#### Task instructions:
Return the lines exactly as they appear, starting at the line that contains "Identify the location of series-line-IC_Bedden_COVID." and ending at the line that contains "(206, 358).". Include nothing else.

#### Given records:
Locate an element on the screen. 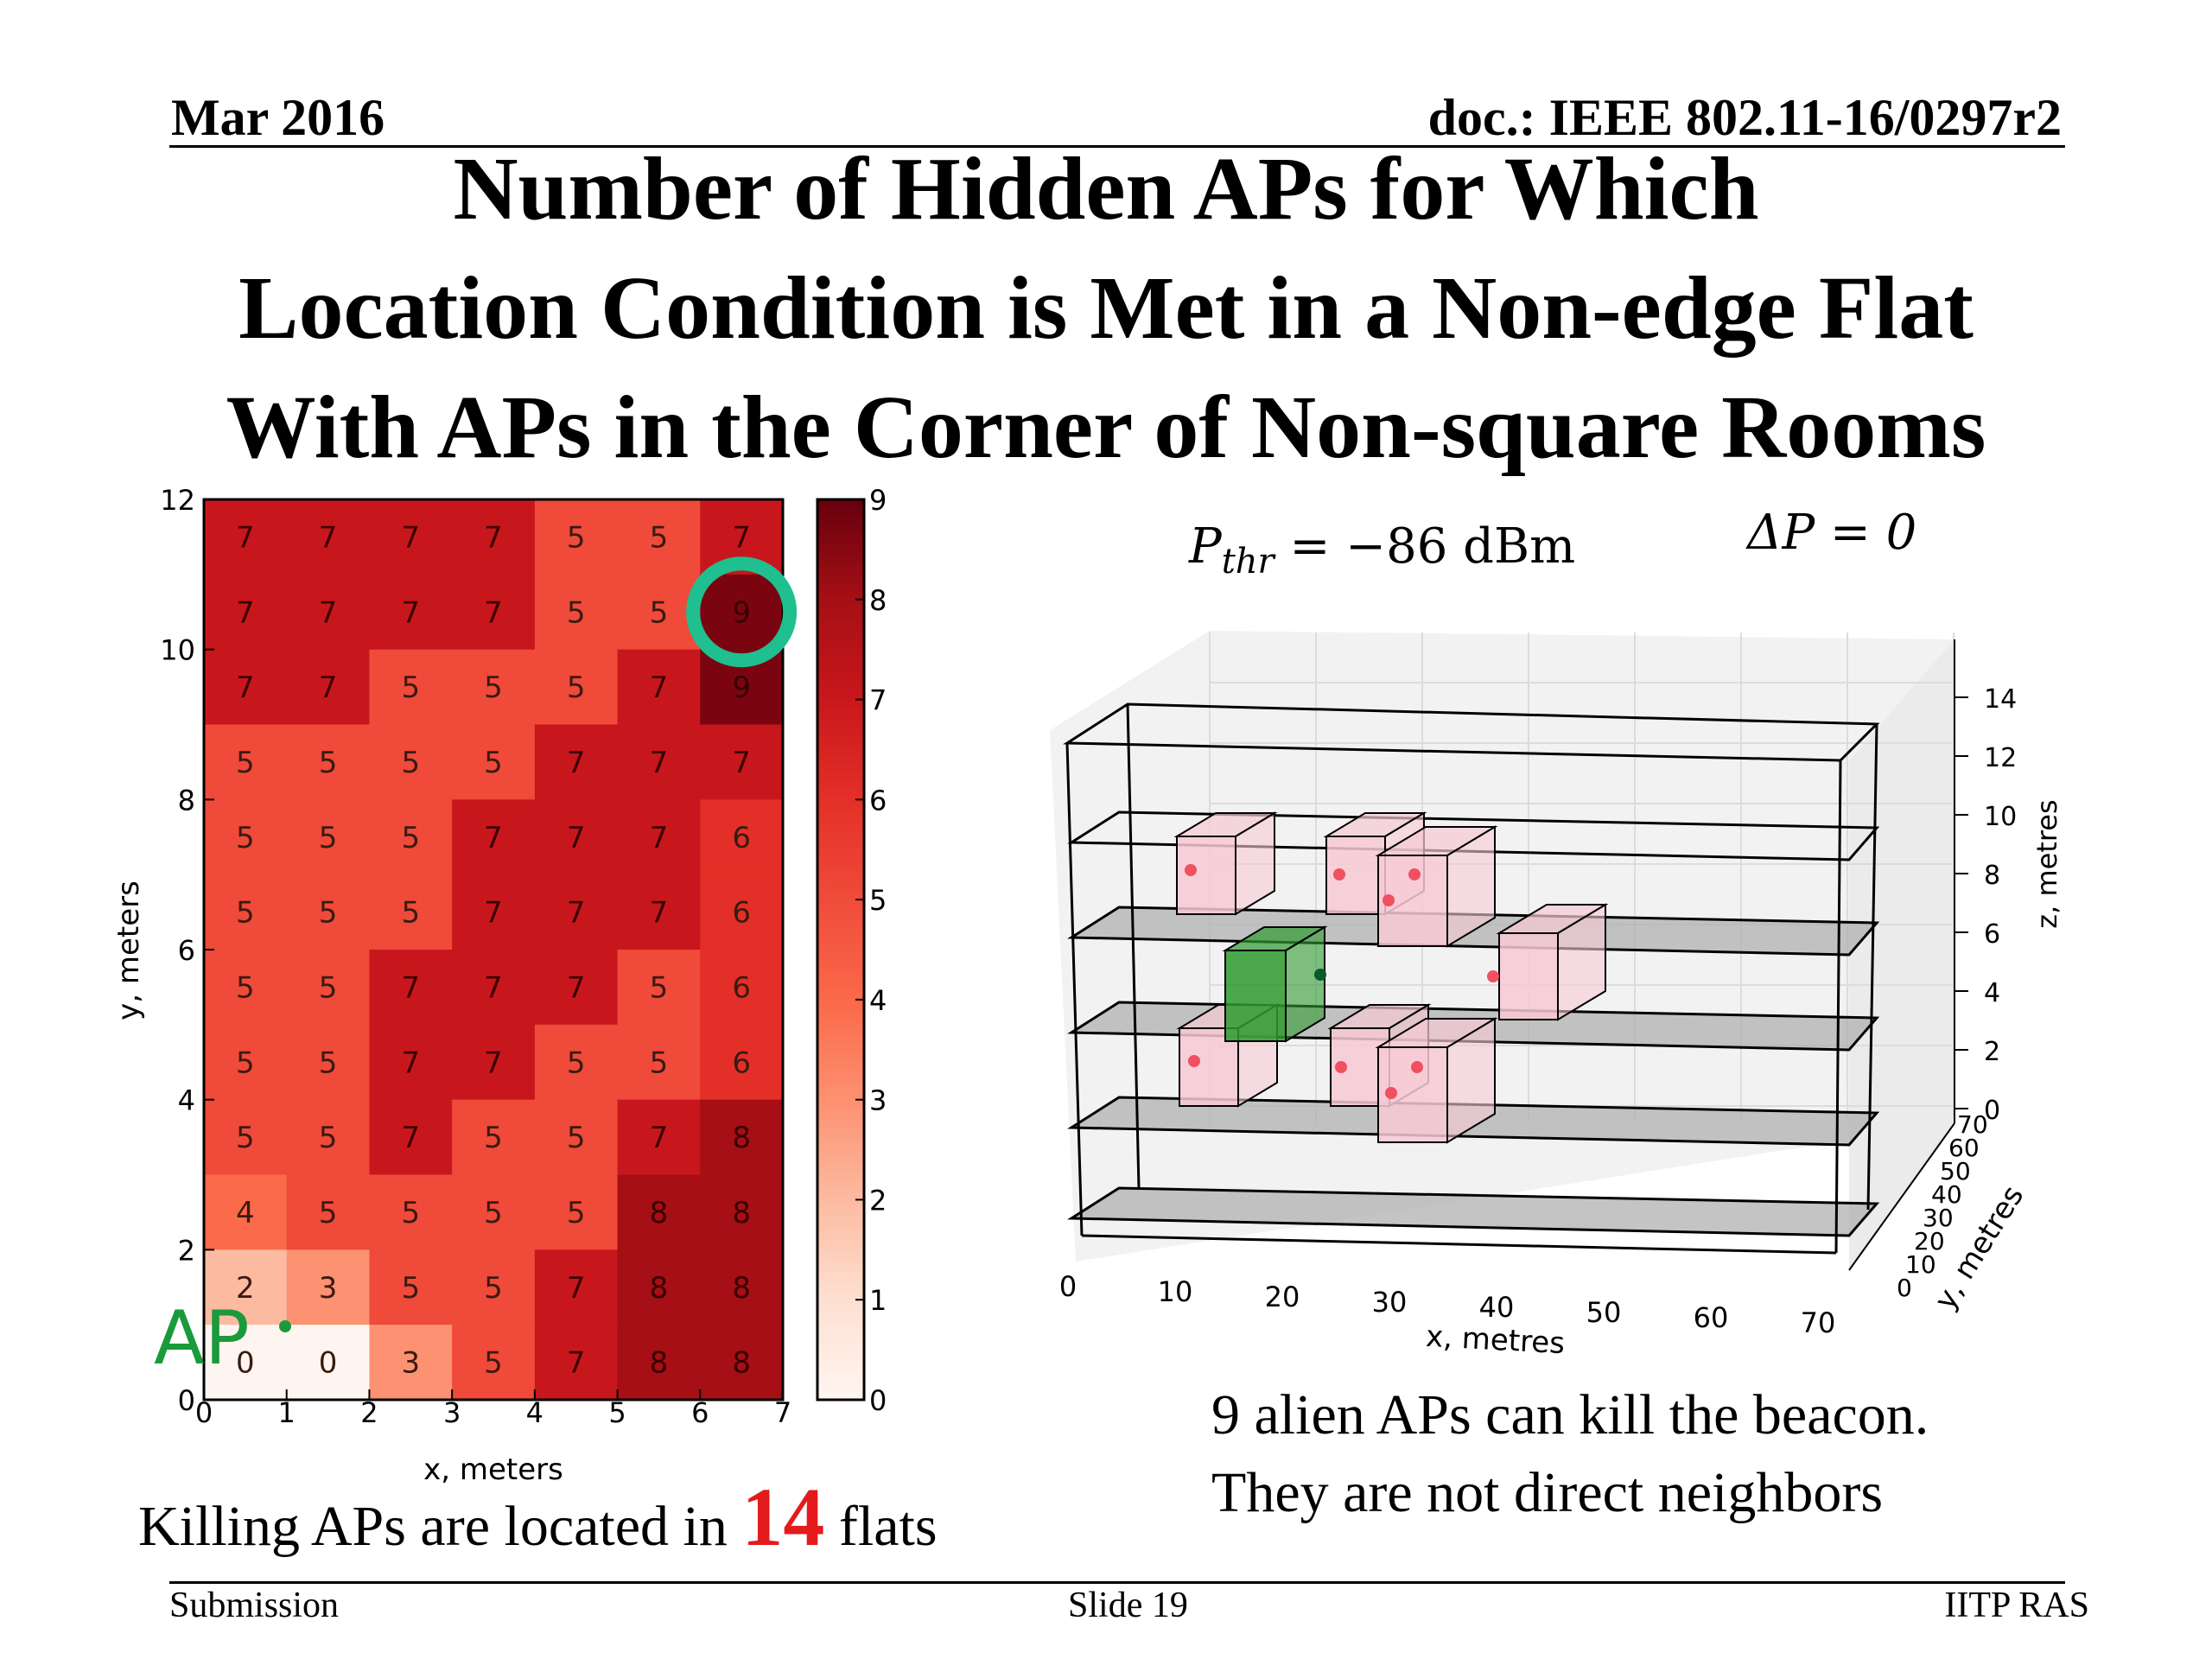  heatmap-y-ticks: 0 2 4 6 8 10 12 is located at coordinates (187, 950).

...

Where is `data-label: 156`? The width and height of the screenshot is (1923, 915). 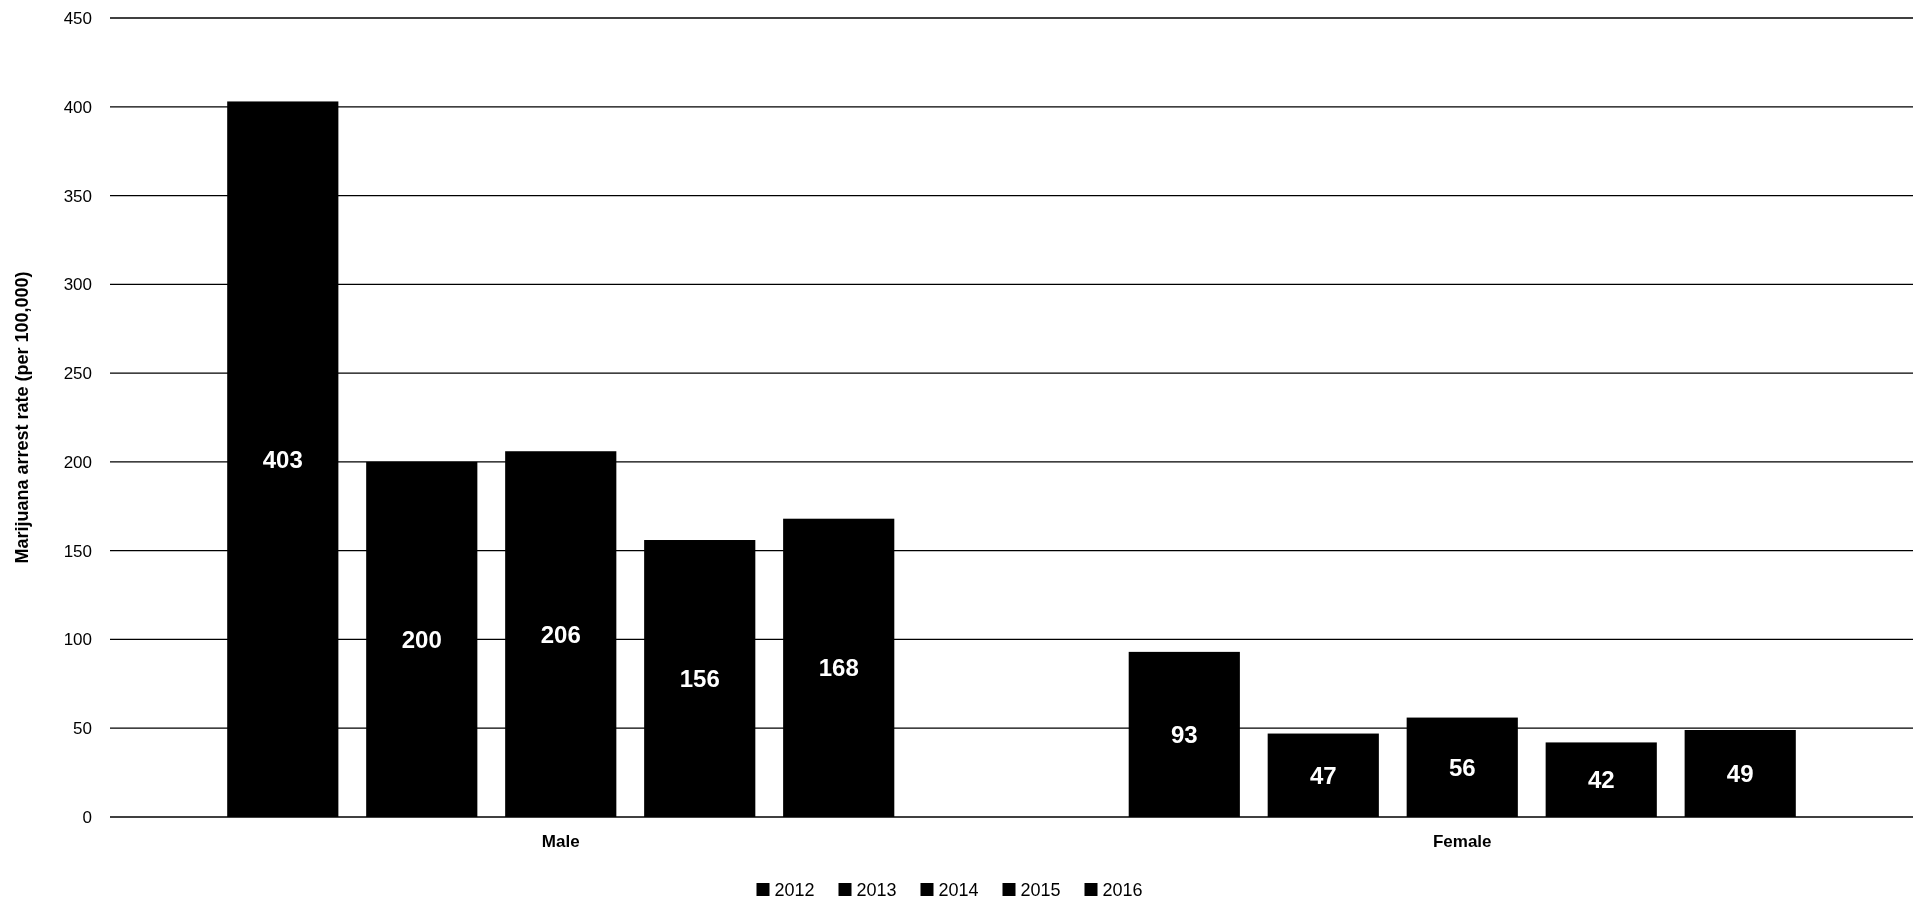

...

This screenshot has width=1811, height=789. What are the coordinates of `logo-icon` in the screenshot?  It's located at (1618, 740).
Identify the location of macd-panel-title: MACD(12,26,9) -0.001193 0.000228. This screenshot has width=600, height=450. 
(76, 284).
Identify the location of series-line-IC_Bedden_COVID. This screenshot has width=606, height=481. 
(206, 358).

#### Exercise response:
Identify the location of series-line-IC_Bedden_COVID. This screenshot has width=606, height=481. 
(206, 358).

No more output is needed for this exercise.